* **How to complete this task**:
Apart from the pictures, every entry must be retyped exactly.

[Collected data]
—————

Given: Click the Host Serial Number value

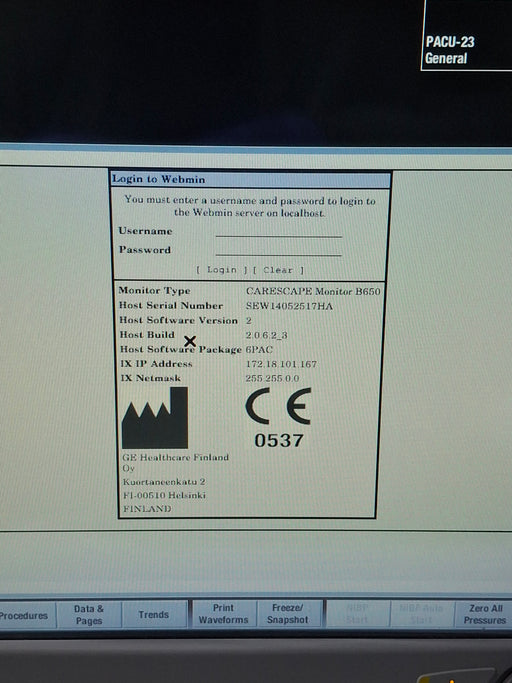Looking at the screenshot, I should coord(289,306).
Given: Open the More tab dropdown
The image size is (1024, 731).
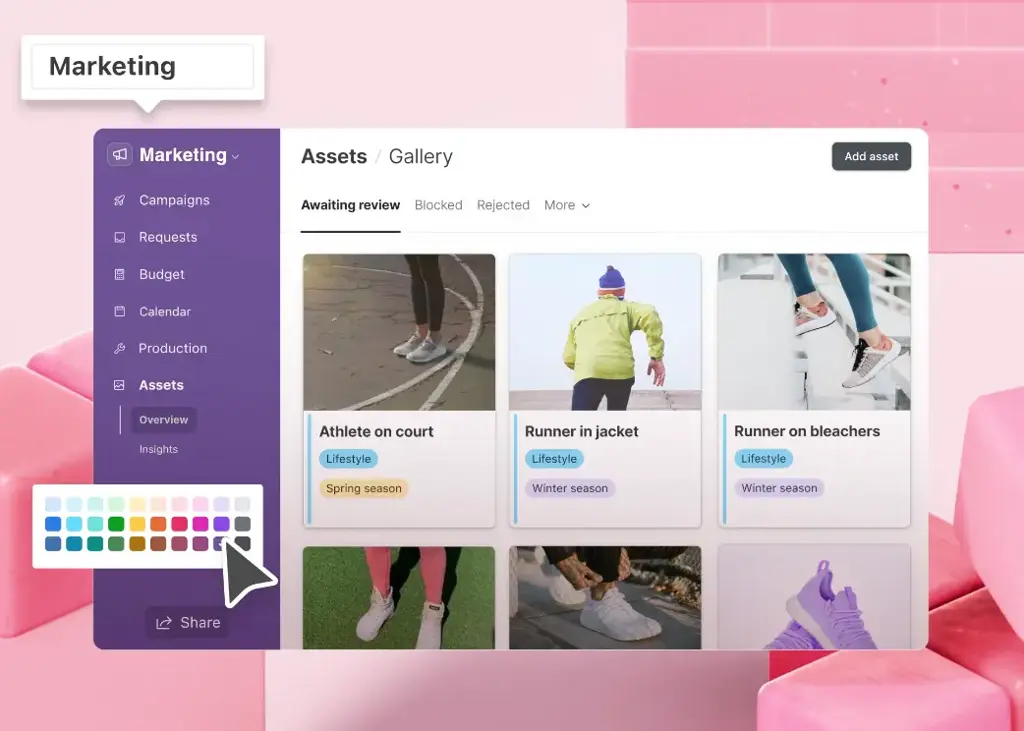Looking at the screenshot, I should pyautogui.click(x=567, y=205).
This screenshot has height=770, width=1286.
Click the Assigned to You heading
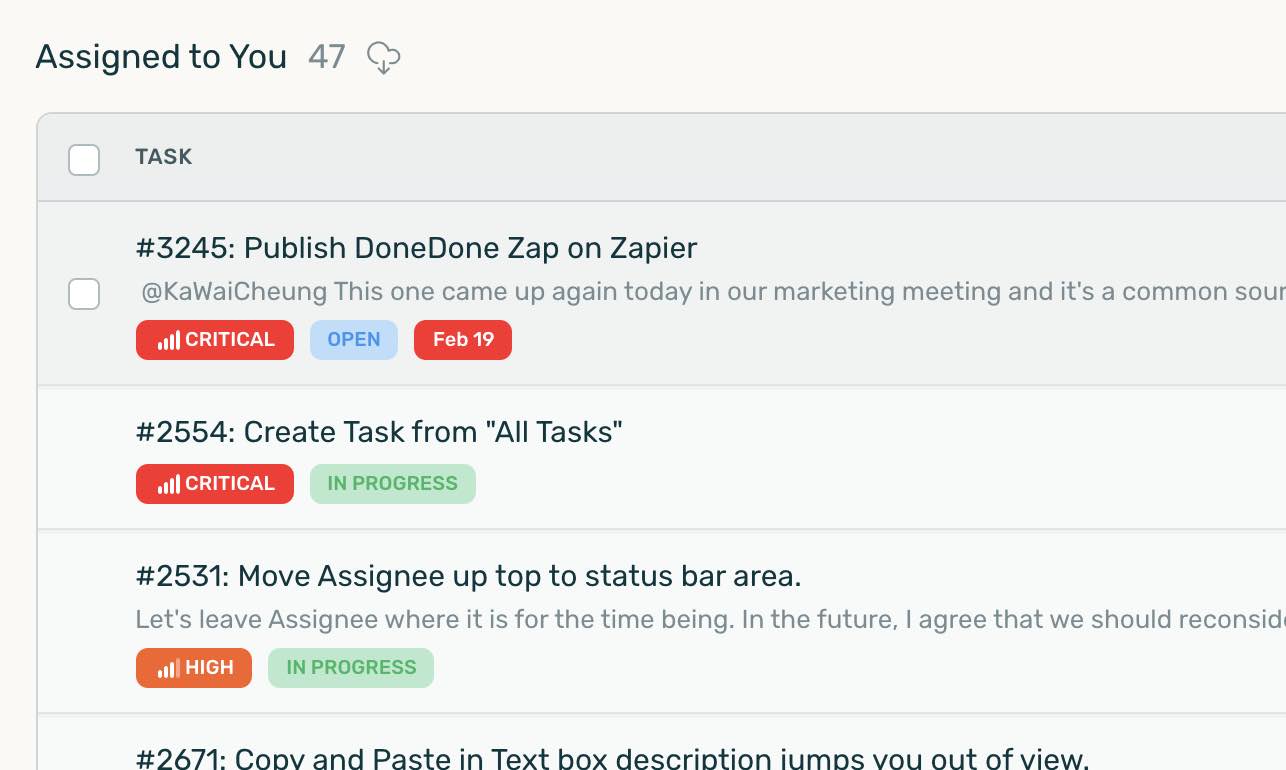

—————

* **Response below**:
Given: Click the Host Serial Number value

Looking at the screenshot, I should coord(289,306).
Given: Open the More tab dropdown
The image size is (1024, 731).
Looking at the screenshot, I should pyautogui.click(x=567, y=205).
This screenshot has height=770, width=1286.
Click the Assigned to You heading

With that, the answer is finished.